3. It has enough video memory to store two such screen buffers, plus tiles, and sprites.

Carmack used these capabilities to create a buffer that is 64 pixels wider and taller than the screen, leaving room for two extra rows and columns of tiles in the buffer off the edge of the screen. He used the offset capabilities of the card to let the screen slide through the buffer for smooth scrolling, which partially reveals the extra tiles.

When the visible portion reaches the end of the buffer, the buffer position is offset back by one tile, and the changed tiles are redrawn. This made the technique reliant on repeat tiles in order to limit the number of tiles being redrawn.

Another version of the technique introduced in Commander Keen in Keen Dreams wraps around EGA memory to show data from the other side of the buffer. In order to scroll through an entire level, when the scrolling amounts to a whole tile's worth, the next row of tiles from the level is then drawn into the buffer, just off the edge of the screen, ready to be displayed when the scrolling continues in that direction.

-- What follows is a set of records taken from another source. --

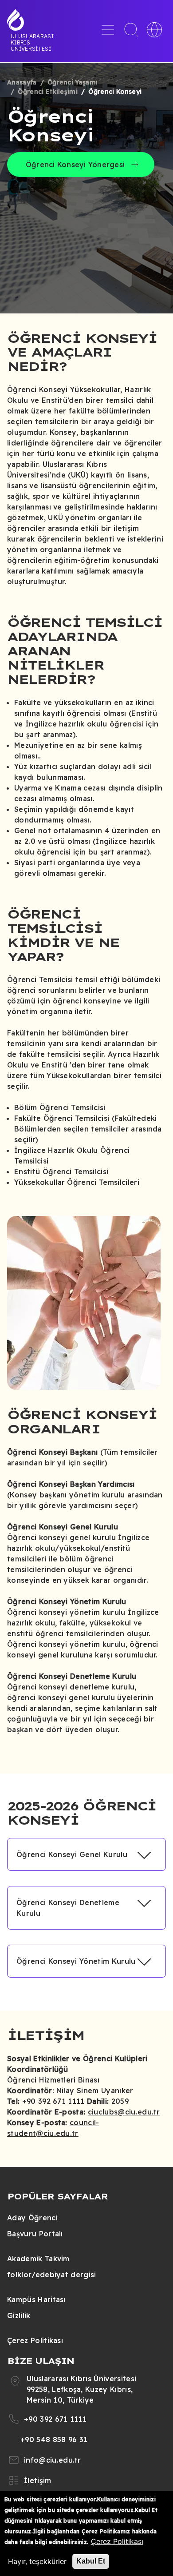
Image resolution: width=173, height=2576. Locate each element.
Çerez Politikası (35, 2340)
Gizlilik (19, 2315)
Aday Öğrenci (32, 2217)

Since only the edges of the screen are being redrawn at any time, sprites in the visible portion of the screen would not get redrawn until they reach the edge of the screen. To counteract this, the code calculates which tiles a moving sprite had previously covered and redraws them to erase the old sprite image, then draws the new sprite image in its new position. This allows sprites to be animated independently of the scrolling with minimal computational effort.

Because moving a sprite in this way involves first erasing it and then redrawing it, the image of the erased sprite may be visible briefly, causing flicker. The final part of Carmack's technique is to use the same EGA hardware scrolling features to also implement double buffering. This establishes a second buffer into which the code can draw while the first buffer is being displayed, which is then switched out during screen refresh. This ensures that no frame is ever displayed mid-drawing, which yields smooth, flicker-free animation.